Il fait gris aujourd’hui, comme souvent ces jours-ci. Sur le trottoir près de chez moi, une valise en carton noir, entrouverte. Dans mon quartier on trouve beaucoup de choses au coin des rues et devant les maisons : des petits meubles, des livres, des jouets, de la vaisselle… Les gens les déposent plus qu’ils ne les jettent et les passants se servent. Des objets remis en circulation sans échange d’argent. D’ailleurs ils ne restent pas longtemps sur le trottoir, les bonnes affaires partent vite.

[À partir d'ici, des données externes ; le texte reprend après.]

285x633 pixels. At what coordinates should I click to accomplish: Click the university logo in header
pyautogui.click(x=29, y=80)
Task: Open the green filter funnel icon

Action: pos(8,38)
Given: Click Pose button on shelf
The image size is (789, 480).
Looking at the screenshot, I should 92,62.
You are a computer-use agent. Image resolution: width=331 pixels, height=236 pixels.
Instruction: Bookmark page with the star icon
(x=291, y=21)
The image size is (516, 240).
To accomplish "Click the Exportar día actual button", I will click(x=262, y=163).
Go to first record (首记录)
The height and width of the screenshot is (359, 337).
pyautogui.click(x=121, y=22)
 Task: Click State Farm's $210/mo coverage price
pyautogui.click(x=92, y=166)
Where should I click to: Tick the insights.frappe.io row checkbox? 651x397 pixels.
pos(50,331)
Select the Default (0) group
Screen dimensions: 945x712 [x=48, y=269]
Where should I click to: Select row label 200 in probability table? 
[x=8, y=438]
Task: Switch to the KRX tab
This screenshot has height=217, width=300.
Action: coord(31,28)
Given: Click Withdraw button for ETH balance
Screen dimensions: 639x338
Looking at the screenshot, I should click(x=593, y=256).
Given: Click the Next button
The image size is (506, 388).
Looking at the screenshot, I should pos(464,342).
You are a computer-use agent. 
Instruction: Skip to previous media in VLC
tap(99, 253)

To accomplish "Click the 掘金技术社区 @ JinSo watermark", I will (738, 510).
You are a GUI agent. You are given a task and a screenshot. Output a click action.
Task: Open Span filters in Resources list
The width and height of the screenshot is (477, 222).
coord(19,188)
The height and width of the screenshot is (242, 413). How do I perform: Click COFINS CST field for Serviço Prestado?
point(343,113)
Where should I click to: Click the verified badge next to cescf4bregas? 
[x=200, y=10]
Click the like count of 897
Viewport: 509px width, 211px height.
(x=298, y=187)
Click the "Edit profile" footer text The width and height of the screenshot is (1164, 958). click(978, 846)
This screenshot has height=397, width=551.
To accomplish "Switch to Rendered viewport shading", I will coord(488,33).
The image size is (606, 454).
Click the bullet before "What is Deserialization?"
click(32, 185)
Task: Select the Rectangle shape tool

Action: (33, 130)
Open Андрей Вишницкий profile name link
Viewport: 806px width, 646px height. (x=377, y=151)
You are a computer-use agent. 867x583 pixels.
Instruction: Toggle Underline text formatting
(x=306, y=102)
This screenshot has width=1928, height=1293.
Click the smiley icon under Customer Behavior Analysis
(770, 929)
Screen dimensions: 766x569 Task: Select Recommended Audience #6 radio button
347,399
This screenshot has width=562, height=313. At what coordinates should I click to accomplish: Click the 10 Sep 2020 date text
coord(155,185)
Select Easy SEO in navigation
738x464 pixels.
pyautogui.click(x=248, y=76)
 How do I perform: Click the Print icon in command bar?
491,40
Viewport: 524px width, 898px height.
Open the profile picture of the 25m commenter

J’ouvre la valise : dedans, de petits albums photos. Ça sert toujours un album photo  et la valise est vintage. Je l’emmène chez moi pour détailler cette aubaine. Dans le premier album, des photos de fleurs. Mais dans le deuxième, le troisième et tous les autres, des photos de gens. Plein de gens, à table, au bord de la mer, à la montagne, posant tout seuls ou en groupe. Une famille entière, des jeunes, des vieux,  des couples, une dame qui ressemble à ma tante Raymonde, attablée avec deux jeunes filles rieuses qui l’entourent de leurs bras. Au verso des photos  la date, le lieu mais jamais  le nom des personnes :

St Palais Chemin de la corniche juillet 1965 (celle-là est en noir et blanc, avec les bords crénelés).
Neige sur le Brévent juillet 1980.
Août 1968 Petit Bornand.

La vie d’une famille, ou de plusieurs. Posée sur le trottoir, par terre, dans une valise en carton. Un remake de « Les gens dans l’enveloppe » d’Isabelle Monnin, qui avait quand même acheté les siennes sur Internet.
Je reste avec ces photos dans les mains. Je n‘écrirai pas de livre autour de ces souvenirs,  je ne veux pas les jeter « proprement » en les mettant dans un sac poubelle, ni les ramener devant la maison où j’ai trouvé la valise, elles risqueraient d’être dispersées sur le sol, mouillées de pluie, ce serait pire.
Je referme la valise, la range. Un jour je lui trouverai un endroit. Je ne sais pas quand ni comment.